Headmaster Started The Ball Rolling For Town Cricket (22 June 1973)
By coincidence I watched the final stage of the New Zealanders’ great fight-back against England at Trent Bridge with 84-year-old Mr. Ernest Cook at his bungalow home in Buckingham Road, Bletchley.
Nothing much in that, perhaps. Nothing except that it was occasional Yorkshire county cricketer, Mr. Cook, who called the meeting that formed the Bletchley Town Cricket Club way back in 1925, one year after he came here as headmaster of Bletchley’s senior school, a position he held until his retirement in 1953.
With the sound turned off but with the picture kept on so that we could follow every ball, his reminiscences were like music to my ears as he talked about many great cricketers from “W.G.” onwards he had seen or played with or against before settling here.
But it was the formation of the town club I most wanted to hear about for the purposes of this column and in between his other recollections and comments on Arnold’s bowling he told me of it something like this:
“When I came here there was a club called Bletchley Sports, who played on the market field, but I only played there once and thought something more could be done about making a good town club.
“So the next year I asked anyone interested to attend a public meeting at the school. The room was packed. We had a discussion and decided to form a Bletchley Town Cricket Club. We appointed officers. I was appointed captain and Harry Bowler of Newton Longville school, who was a good cricketer, was made secretary.
“The question of a ground then came up. I said we ought to play at Bletchley Park, which was a beautiful ground. But who was going to ask Lady Leon? they wanted to know. I said I would and I did. She asked how many matches we would want there in the season. I suggested 16, but she said no, let it be 14. She also said that as to playing times and that sort of thing we would have to follow the instructions of Heather, the groundsman – he was the Oval groundsman for many years.
“We had an awful job getting a fixture list that first year. All the leading clubs in the county and around said we were not good enough, so we had to make do with village clubs, but we were far too strong for them. Besides Harry Bowler, we had the three Boyce brothers, all good cricketers. We also had Ernie North, who was so good that I offered three times to get him a place with the Lancashire county club, but he declined each time.
“Our break came the following year when Aylesbury agreed we could open their season for them at Aylesbury. We scored nearly 300 for about three wickets and put them out for 30 odd.
“That did it. All the big clubs tumbled over themselves for fixtures and for years afterwards we had some very good games.
“I remember one week when Beds beat Bucks at the park. Bletchley Town were due to play the Bedford club there the next day. Bedford turned up with exactly the same team that had played for their shire and we beat ‘em!
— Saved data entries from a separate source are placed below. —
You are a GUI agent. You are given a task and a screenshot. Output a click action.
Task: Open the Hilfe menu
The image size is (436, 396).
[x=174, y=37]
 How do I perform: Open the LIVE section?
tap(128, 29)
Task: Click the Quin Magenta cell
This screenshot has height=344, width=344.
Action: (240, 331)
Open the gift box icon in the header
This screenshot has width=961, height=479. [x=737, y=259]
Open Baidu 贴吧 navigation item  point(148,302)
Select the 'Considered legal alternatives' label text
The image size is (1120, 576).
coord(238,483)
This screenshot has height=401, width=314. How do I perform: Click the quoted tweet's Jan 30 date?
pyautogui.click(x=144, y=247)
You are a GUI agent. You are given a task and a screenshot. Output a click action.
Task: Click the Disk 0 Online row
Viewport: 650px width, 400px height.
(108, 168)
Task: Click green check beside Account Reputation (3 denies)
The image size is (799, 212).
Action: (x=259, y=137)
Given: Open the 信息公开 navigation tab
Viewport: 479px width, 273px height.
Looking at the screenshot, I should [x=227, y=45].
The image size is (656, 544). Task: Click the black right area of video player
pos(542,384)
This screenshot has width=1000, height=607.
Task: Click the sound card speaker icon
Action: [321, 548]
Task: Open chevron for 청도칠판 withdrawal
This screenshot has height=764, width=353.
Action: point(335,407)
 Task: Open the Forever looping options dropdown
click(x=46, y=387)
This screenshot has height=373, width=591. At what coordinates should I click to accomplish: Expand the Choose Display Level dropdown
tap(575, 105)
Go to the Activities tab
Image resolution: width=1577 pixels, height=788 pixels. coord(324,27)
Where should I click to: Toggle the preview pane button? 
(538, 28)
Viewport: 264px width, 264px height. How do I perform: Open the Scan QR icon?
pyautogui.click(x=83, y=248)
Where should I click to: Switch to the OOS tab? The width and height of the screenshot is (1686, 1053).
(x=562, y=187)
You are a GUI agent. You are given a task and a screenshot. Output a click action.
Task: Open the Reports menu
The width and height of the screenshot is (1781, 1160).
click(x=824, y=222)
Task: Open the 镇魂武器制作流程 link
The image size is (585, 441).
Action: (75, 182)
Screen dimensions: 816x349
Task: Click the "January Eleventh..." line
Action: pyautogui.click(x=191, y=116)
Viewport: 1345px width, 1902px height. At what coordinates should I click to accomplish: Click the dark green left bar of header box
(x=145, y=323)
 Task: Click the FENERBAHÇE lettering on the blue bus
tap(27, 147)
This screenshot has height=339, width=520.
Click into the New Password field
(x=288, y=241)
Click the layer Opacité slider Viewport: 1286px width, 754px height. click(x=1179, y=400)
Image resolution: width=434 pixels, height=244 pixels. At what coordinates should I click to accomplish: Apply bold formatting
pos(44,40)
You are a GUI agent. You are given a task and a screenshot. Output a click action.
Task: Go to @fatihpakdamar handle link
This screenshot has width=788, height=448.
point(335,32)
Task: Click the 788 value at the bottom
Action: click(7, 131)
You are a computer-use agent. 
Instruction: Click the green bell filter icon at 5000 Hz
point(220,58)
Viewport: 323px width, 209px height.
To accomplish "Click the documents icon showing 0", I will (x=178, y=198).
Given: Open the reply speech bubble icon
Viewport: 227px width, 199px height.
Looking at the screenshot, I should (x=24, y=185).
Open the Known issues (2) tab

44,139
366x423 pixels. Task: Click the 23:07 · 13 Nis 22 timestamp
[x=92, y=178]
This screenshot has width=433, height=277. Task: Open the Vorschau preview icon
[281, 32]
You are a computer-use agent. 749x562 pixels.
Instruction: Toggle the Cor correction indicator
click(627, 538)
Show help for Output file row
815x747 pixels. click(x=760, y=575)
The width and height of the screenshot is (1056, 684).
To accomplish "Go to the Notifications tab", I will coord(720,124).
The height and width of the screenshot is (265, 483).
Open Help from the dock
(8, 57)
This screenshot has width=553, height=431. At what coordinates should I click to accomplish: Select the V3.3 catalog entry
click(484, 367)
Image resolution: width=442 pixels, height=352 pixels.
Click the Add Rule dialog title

“I was captain and stumper for many seasons and played my last game when I was 60. This was against Buckingham at Buckingham. I made 70 runs and immediately retired for ever rather than have to end my cricket career with a miserable score or a duck.”
What is difficult to realise is that Mr. Cook was already well into his 30s when he came here and that his best cricket days were already behind him. He had played four or five times for Yorkshire when the regular stumper, Hunter, was not available and many more times for the second eleven. He had also played in all the big Yorkshire Leagues and the Lancashire League.
I was fascinated with the idea that as a boy I might have seen him on the field alongside those two Kirkheaton village giants, George Hirst, whom I saw just once, and Wilfred Rhodes, whom I saw a few times, but I worked it out that it must have been before my schooldays.
Playing with the various league clubs, Mr. Cook made some big scores but he reckons his best innings was the 56 he made against the fabulous S.F. Barnes on a bowler’s wicket at Tong Park. At that time Barnes was more certain to be included in any England side than any bowler before or since – Trueman not excepted – and Mr. Cook still rates him as the best bowler he has seen.
He also tells me that for a long time it was doubtful whether a fellow teacher named Spink would be chosen to bowl for Yorkshire, rather than Rhodes. As all cricket fans know, Rhodes went on to take a record 100 wickets in each of 23 seasons, did the “double” a record 16 times and shared with Hobbs a record first-wicket partnership of 323 for England against Australia. But although he beat Hirst’s record of 14 “doubles” he could not beat his other record of 2,000 runs and 200 wickets in one season. Fancy having two players like that in the same team!
But this column is supposed to be my reminiscences, not Mr. Cook’s, so here goes. One year well before the season opened I heard that practice was to begin at Headingley on a certain day. I went up there for a story, should there be one and found another young chap peering around the indoor shed.
The story lay in the future. That young chap was Bill Bowes, apparently come to see whether he would be of any use!